I attended another panel in which a paper presented new forms of exploitation ("immaterial labor" as defined by Hardt & Negri?) by way of the internship, as essentially freeing business from having to pay workers for training.

Lastly, I attended two consecutive panels arranged around the same theme: Ontologies of Latin American Politics. These were by far the most engaging a difficult panels of the whole conference for me, partially because they would shift in an out of Spanish.
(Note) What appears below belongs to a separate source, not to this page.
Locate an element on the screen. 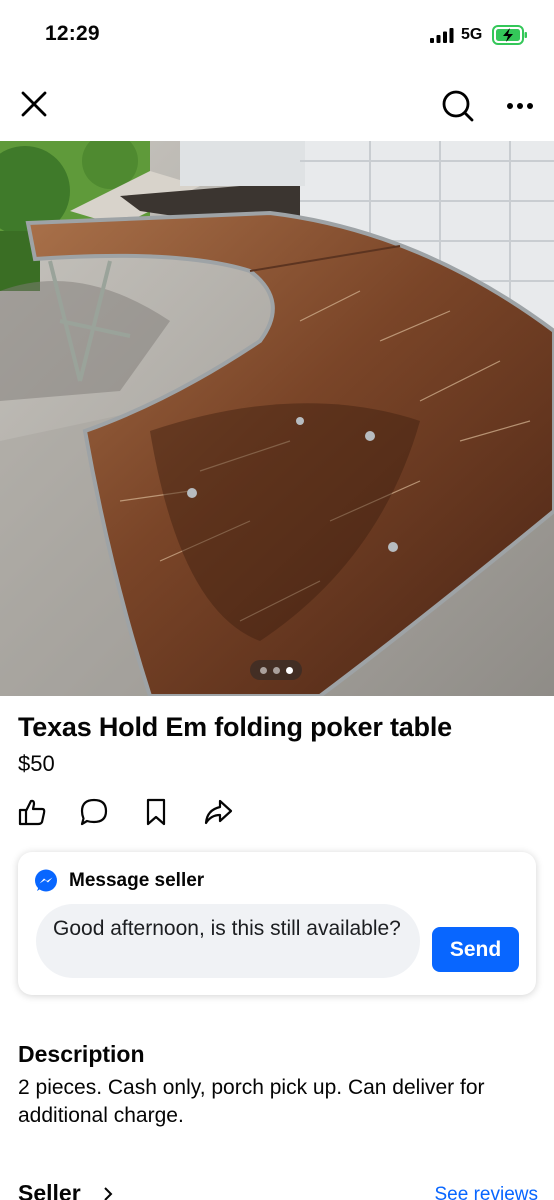 The width and height of the screenshot is (554, 1200). more-icon is located at coordinates (520, 106).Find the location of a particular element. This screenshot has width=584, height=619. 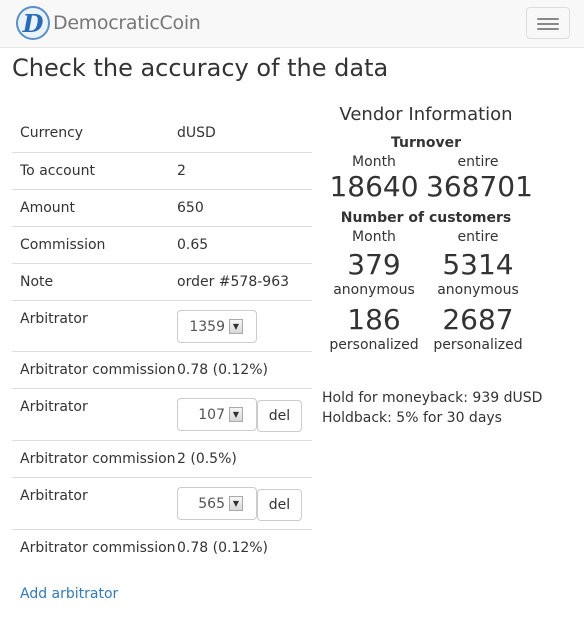

customers-entire-label: entire is located at coordinates (478, 237).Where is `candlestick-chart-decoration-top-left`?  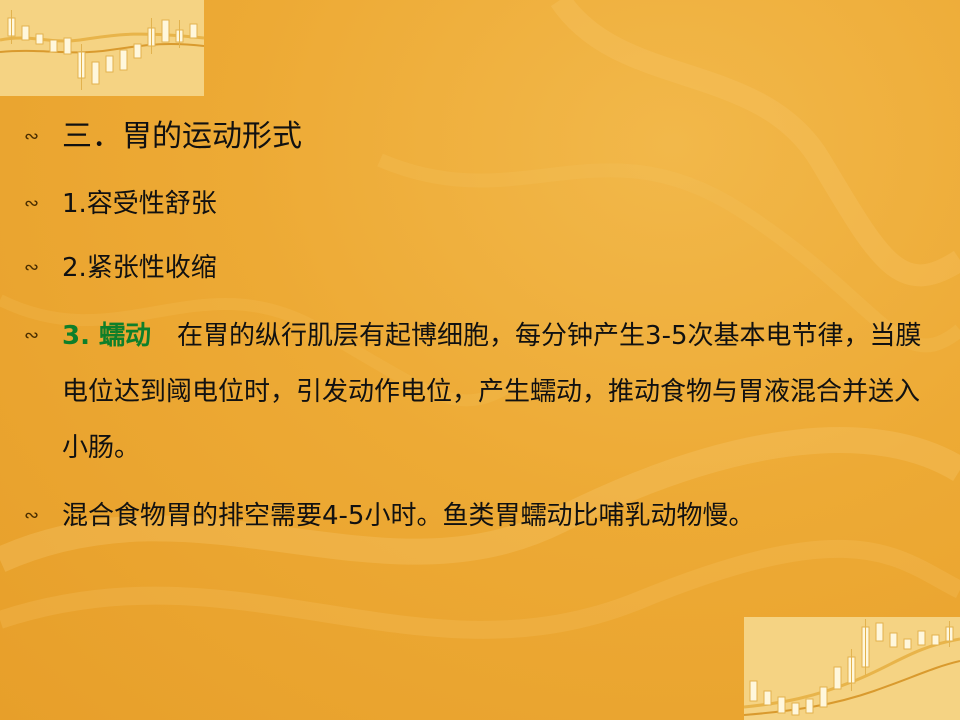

The one thing I found rather troubling was that several participants were overemphasizing the post-Fordist turn (a move away from centralized state planning in economic matters and assembly-line production) in the economies of Latin America. Whilst I think this was definitely clear in places like Argentine and Chile where the neo-liberal changes were imposed in the latter by an authoritarian government. One of the panelists persisted in getting into an argument with one of the older interlocutors both in discussing the political significance of the "death" of the political subject, i.e. the industrial worker. I have to say that any attempt to generalize the post-Fordist condition outside the West is highly suspect, particularly into places where the disaggregated Fordist manufacturing is dispersed into. Certainly, we also see mechanisms like the World Bank and the International Monetary Fund training peoples of the "underdeveloped" world into neo-liberal mindsets instructing them to think of themselves like the subjects of game theory scenarios or performing "cost-benefit analysis" for all decisions, not to mention the Grameen Bank model of micro-capital. Despite these distributions the actual predominance of "immaterial labor" does not seem to fit economies still residing with neo-feudal arrangements, the fragments of the West's exported Fordism, and massive informal markets.

Overall though I was fascinated by panelists addressing different elements of this question of the ontology of politics in Latin America, in particular was a paper discussing the development of ideas of "human capital" in Chile, and the necessary rejection of humanism when new labor practices obliterate the difference between "meaning" and "action." Another paper attempted to reject the neo-Hegelian strain of some contemporary Marxisms, arguing against considering the present as "radical negativity" and instead in terms of "ontology," a theory of being in order to offer critiques of things like the bureaucratic classes. The connection between the reasoning here was not altogether clear to me , but it was a surprisingly cogent response to the persistent pull on Hegel as the sort of axiom by which Marx becomes a better philosopher.